**Brano scelto:**
======

Quindi non era una manifestazione scontata e facile. E invece c'è stata, e anche quest'anno è stata la più grande manifestazione, non solo di tutte quelle che ci sono state in questo periodo, in questi mesi - e ce ne sono state, c'è stato il G20 a Roma, ci sono state le manifestazioni, gli scioperi dell’11 ottobre, ci sono state le manifestazioni al sud, quelle degli studenti, ecc.
Quando le donne scendono in piazza sono tantissime. Quindi era importante starci, e noi ci siamo state! Perché quando ci sono 50mila e forse più donne in piazza, noi non ce ne dobbiamo stare a casa solo perché quelle lotte non sono proprio espressione di quelle che facciamo ogni giorno, di quelle che fanno le lavoratrici.

======

**Problemi e compiti:**
A - Quante donne erano in piazza secondo il brano sulla manifestazione?
B - Scrivi, per favore, il seguito del brano sulla manifestazione, partendo dopo la sua ultima frase.
Le voci che seguono non sono necessarie.

**Dati forniti:**
======

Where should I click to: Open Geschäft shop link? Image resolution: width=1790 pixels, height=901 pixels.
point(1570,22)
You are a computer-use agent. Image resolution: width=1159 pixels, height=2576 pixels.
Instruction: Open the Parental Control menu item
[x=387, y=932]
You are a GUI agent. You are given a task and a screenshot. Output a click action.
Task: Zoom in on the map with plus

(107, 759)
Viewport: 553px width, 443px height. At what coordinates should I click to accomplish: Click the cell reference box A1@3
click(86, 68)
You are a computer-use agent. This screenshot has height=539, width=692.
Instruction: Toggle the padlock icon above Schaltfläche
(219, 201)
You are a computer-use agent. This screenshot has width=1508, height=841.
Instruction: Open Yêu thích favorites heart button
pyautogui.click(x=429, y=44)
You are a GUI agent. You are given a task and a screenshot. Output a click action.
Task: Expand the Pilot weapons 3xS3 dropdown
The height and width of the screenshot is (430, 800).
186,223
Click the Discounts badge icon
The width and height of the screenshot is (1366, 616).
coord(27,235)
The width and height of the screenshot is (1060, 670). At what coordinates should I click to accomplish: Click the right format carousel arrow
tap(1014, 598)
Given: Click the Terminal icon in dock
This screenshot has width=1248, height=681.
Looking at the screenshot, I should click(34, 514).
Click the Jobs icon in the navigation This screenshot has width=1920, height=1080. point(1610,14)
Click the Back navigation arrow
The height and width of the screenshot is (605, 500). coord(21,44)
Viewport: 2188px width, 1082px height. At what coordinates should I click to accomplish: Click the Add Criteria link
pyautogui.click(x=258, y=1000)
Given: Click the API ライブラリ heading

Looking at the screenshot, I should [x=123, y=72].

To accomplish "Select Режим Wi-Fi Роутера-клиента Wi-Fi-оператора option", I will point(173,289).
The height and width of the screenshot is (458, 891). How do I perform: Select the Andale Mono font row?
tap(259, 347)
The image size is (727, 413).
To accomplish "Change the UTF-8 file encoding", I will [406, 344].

======

**Risultati degli esercizi:**
A - 50mila e forse più.

B -
La questione bella, a parte la quantità, è stata la presenza in questa manifestazione di tante ragazze, tantissime, giovanissime studentesse e anche ragazzi. Ed erano quelle che esprimevano più ribellione, più vivacità, più determinazione, anche negli slogan, che esprimevano le cose più giuste, come legare la violenza sessuale, i femminicidi a tutte le violenze, a tutte le oppressioni, sfruttamento, che noi donne viviamo, che quindi non è solo una violenza, ma la violenza sessuale è la punta di iceberg dell’insieme delle violenze che viviamo quotidianamente, sia sul lavoro, sul non lavoro, sia in casa, sia nei quartieri, nelle scuole, ecc. Ed erano proprio queste giovanissime, che non hanno ancora l’esperienza di attacco sul lavoro, che legavano il femminismo alla lotta di classe, alla lotta contro l'intero sistema di classe dei padroni, l'intero sistema di governi, dello Stato borghese.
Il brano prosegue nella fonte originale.